Dernier point, il faut mettre davantage l'accent sur la prévention. Au niveau mondial, nous sommes confrontés à une situation où pour chaque personne commençant un traitement antirétroviral, quatre autres sont nouvellement infectées. Comme nous l'avons vu, il y a un risque réel que les progrès en matière de prévention du VIH continuent d'être très en deçà des avancées en matière de traitement, ce qui veut dire que les délais d'attente pour recevoir un traitement seront plus longs. Mais l'intensification de la prévention est à la fois complexe et difficile. Une approche seule ne suffira pas, et la situation ne changera pas tant que nous n'aurons pas réduit les inégalités socioéconomiques qui aggravent la propagation du VIH et amélioré notre capacité à mesurer et à rapporter les résultats obtenus en matière de prévention.
Les progrès dans ces cinq domaines sont essentiels si nous voulons endiguer l'épidémie. Alors que nous allons de l'avant, il est important non seulement de rester réaliste mais aussi optimiste. Jusqu'ici, nous nous sommes trop focalisés sur les défaillances. Nous devons mieux évaluer la situation, tirer les leçons des expériences réussies, renforcer la capacité d'action et tirer parti des leçons apprises. Si nous y parvenons, nous serons mieux placés pour faire de l'accès universel à la prévention, au traitement, aux soins et à l'appui une réalité.

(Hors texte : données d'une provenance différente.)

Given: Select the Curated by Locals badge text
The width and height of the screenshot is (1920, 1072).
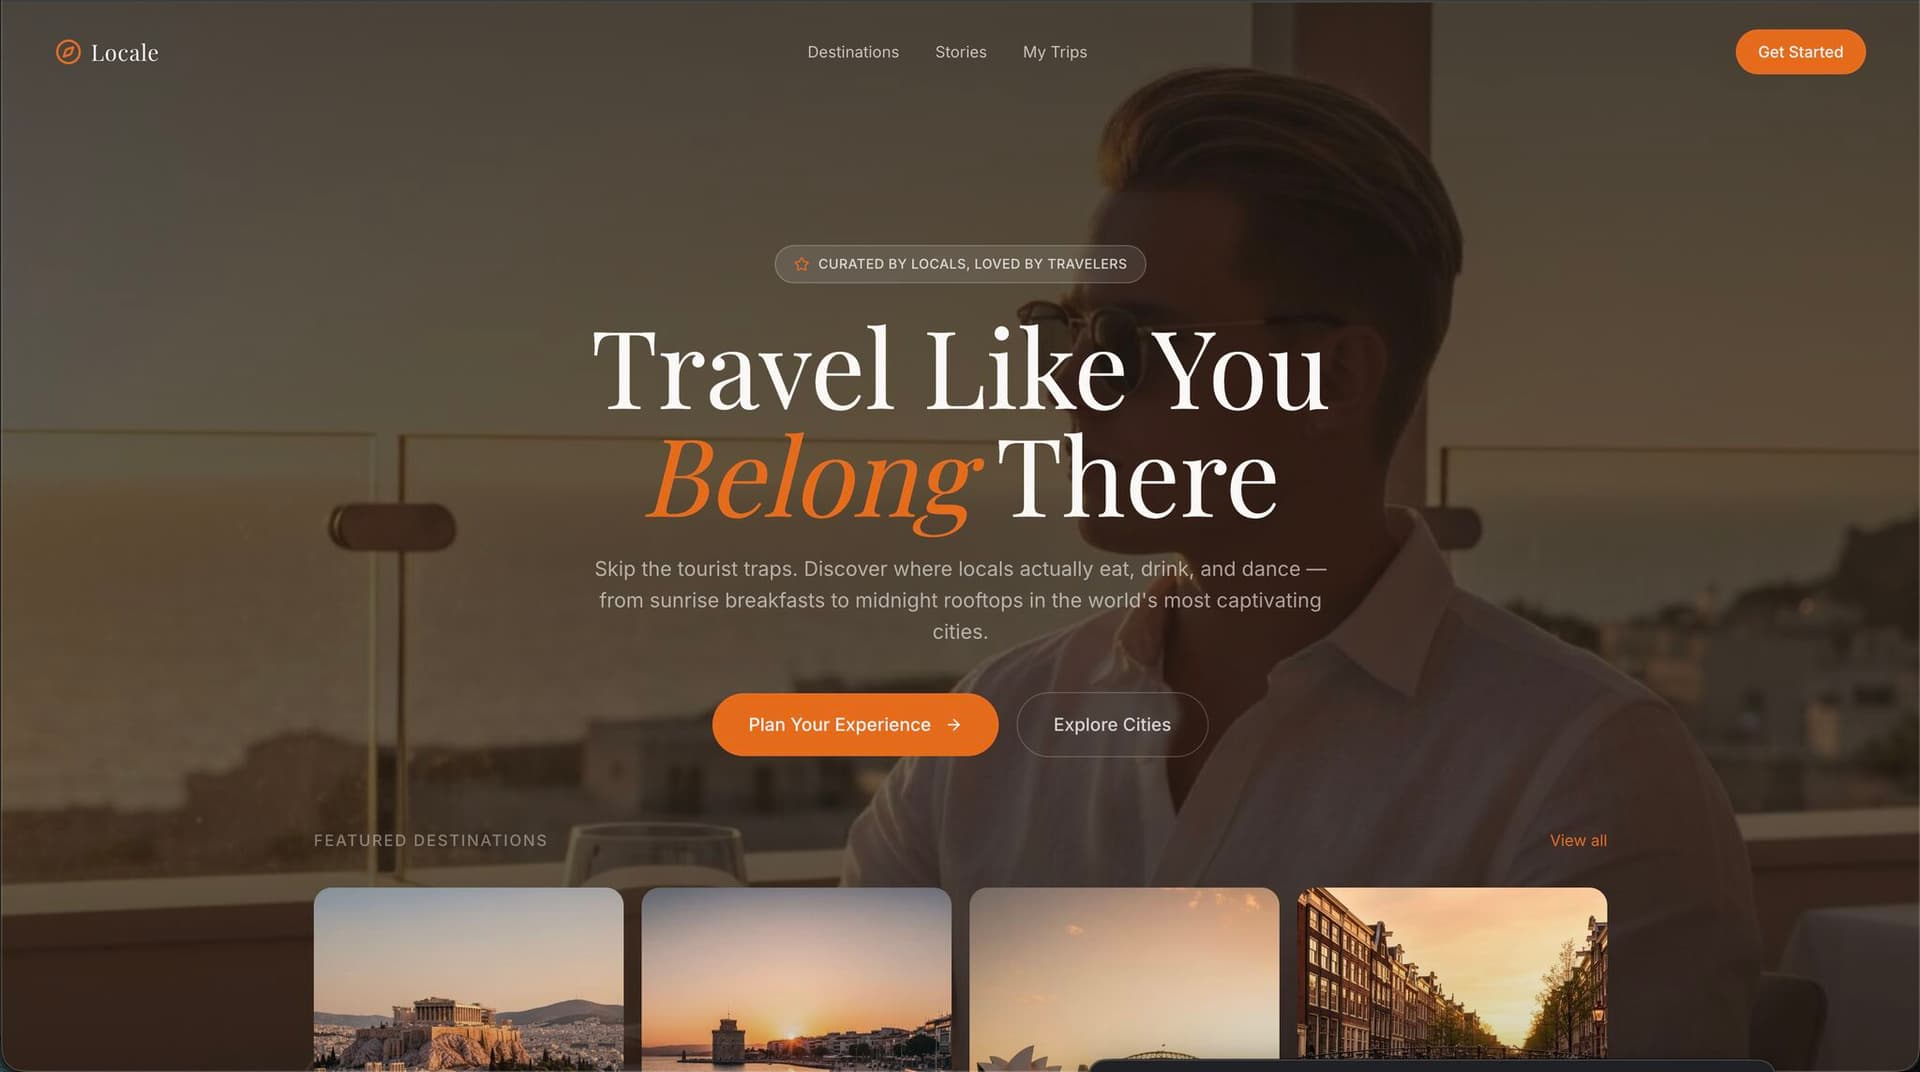Looking at the screenshot, I should click(x=972, y=264).
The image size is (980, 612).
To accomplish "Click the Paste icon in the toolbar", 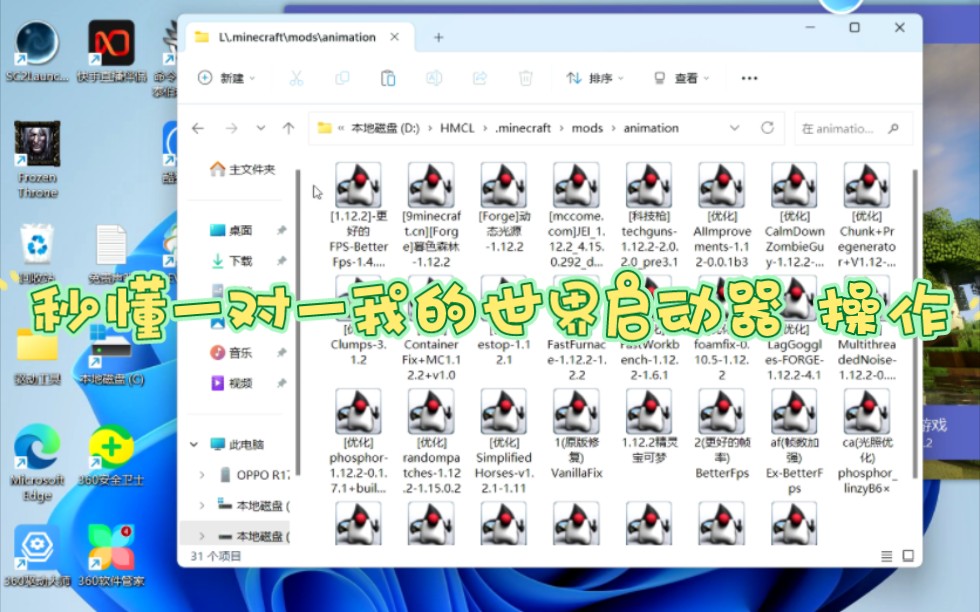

• Les dix partenaires de l'ONUSIDA sont : Le Haut Commissariat des Nations Unies pour les réfugiés (HCR), le Fonds des Nations Unies pour l'enfance (UNICEF), le Programme alimentaire mondial (PAM), le Programme des Nations Unies pour le développement (PNUD), le Fonds des Nations Unies pour le développement (FNUAP), l'Office des Nations Unies contre la drogue et le crime (ONUDC), l'Organisation internationale du Travail (OIT), l'Organisation des Nations Unies pour l'éducation, la science et la culture (UNESCO), l'Organisation mondiale de la santé (OMS) et la Banque mondiale.